Logo Bloomberg Technoz

Bloomberg Technoz, Jakarta - Kepala Eksekutif Pengawas Perilaku Pelaku Usaha Jasa Keuangan, Edukasi dan Perlindungan Konsumen OJK Friderica Widyasari Dewi mengatakan terkait penghentian layanan skema buy now pay later (BNPL)  dari Akulaku Finance Indonesia tidak serta merta regulator melakukan penutupan bisnis paylater.

“Nggak sih, kami kalau ada permasalahan enggak menghapuskan inovasinya. Tapi bagaimana memitigasi risiko literasi edukasi, kemudian pengawasan perilaku orang-orangnya,” kata perempuan yang akrab disapa Kiki saat berbincang dengan Bloomberg Technoz, Jumat (27/10/2023). “So far belum ya kalau dihapuskan karena ini lagi berkembang.”

Untuk rincian perkembangan pembatasan kegiatan usaha BNPL dai Akulaku Finance, Kiki menegaskan OJK, melalui Departemen Pengawasan Lembaga Keuangan Mikro dan Lembaga Jasa Keuangan Lainnya, masih terus memprosesnya.

“Ini kan dari tempat Pak Agusman [Kepala Eksekutif Pengawas PVML OJK] udah diberhentikan,  kalau saya dari sisi ada pelanggaran conduct-nya apa nggak, misalnya dari perilaku petugas penagihan, kemudian pengaduan konsumen, dan lain-lain, jadi belum bisa komen sekarang karena lagi diproses,” terang Kiki.

Menurut Friderica lebih penting untuk memberi pemahaman kepada masyarakat terkait risiko dan manfaat pembiayaan paylater. 

Ia menambahkan bahwa BNPL atau paylater merupakan inovasi teknologi industri pembiayaan. Pengembangannya tidak hanya terjadi di Indonesia tapi dunia.

“Yang penting berkembang dan bertanggung jawab, jadi misalnya dia [perusahaan paylater] jualan ke anak-anak muda supaya konsumtif it,  kami akan lihatin. Jadi nggak boleh kayak gitu. [Tetap akan] berkembang tapi bertanggung jawab,” papar dia.

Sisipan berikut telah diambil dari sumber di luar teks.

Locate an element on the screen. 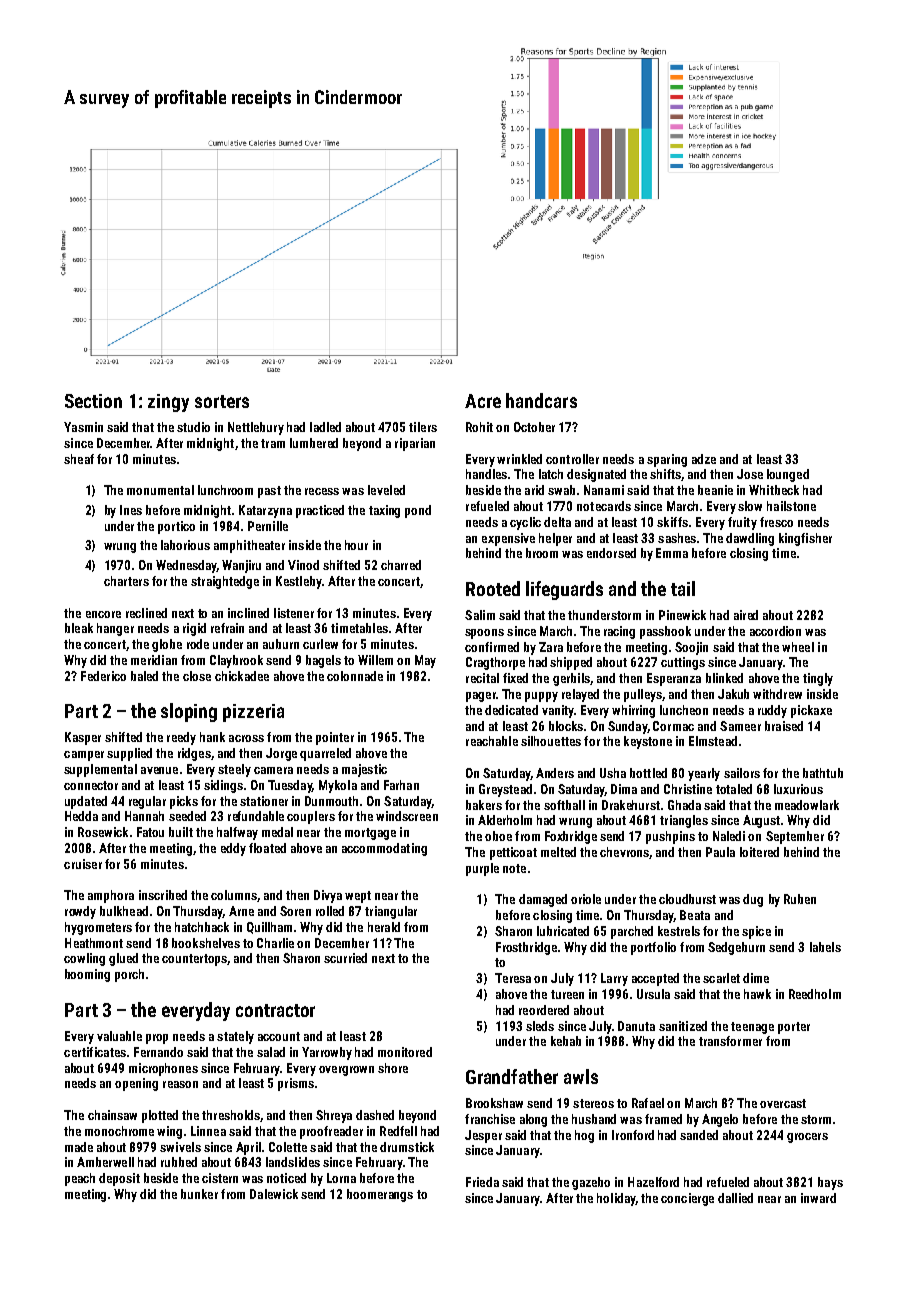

Kiki menceritakan bagaimana pengelolaan bisnis paylater yang tidak bertanggung jawab sempat terjadi di kampus UIN Solo. Dimana perusahaan menyalahi tata kelola pemasaran pada bisnis yang mendorong masyarakat berbelanja tanpa memperhatikan profil individu.

"Kemarin ada kasus BNPL, itu kan dari kerja samda pihak ketiga, yang mahasiswa disuruh ngisi kolomnya, pekerjaannya buruh, supaya bisa di-acc [setujui] kantornya. Nah kayak gini-gini akan kami tindak," ungkap Kiki.

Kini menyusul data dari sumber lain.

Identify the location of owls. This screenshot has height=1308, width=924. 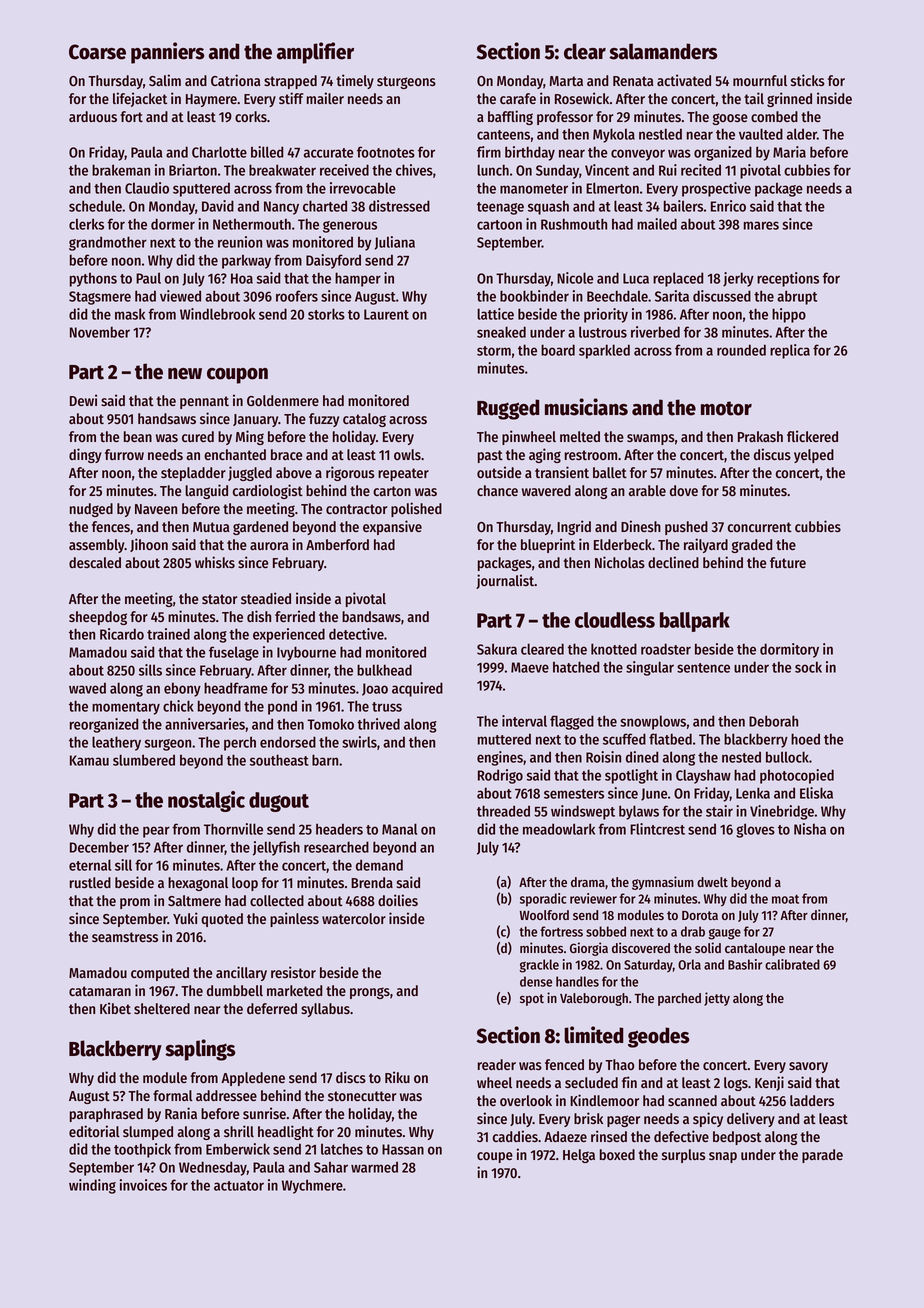
(407, 454).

Untuk diketahui pada pertengahan Agustus ramai pemberitaan Mahasiswa Baru UIN Raden Mas Said Surakarta dipaksa mendaftar sebagai pengguna paylater. Hal ini merupakan kerja sama antara Dewan Mahasiswa (DEMA) kampus dengan sponsor, tanpa sepengetahuan Rektorat.

OJK langsung memantau kasus tersebut untuk memastikan tidak ada pelanggaran terkait aturan perlindungan konsumen, khususnya seperti tidak adanya penawaran yang sesuai kebutuhan dan kemampuan calon konsumen ataupun tata cara PUJK dalam memasarkan produk dan jasa keuangan. Juga faktor keamanan serta kerahasiaan data pribadi konsumen.

Dalam ikatan kerjasama dengan tiga perusahan termasuk perusahaan paylater yang terdaftar di OJK, mahasiswa baru diminta melakukan download dan registrasi pada aplikasi tersebut.  Mahasiswa baru kemudian diberikan akses kredit pinjaman antara Rp100 ribu - Rp300 ribu per orang. Beberapa bahkan telah mencairkan untuk belanja pulsa.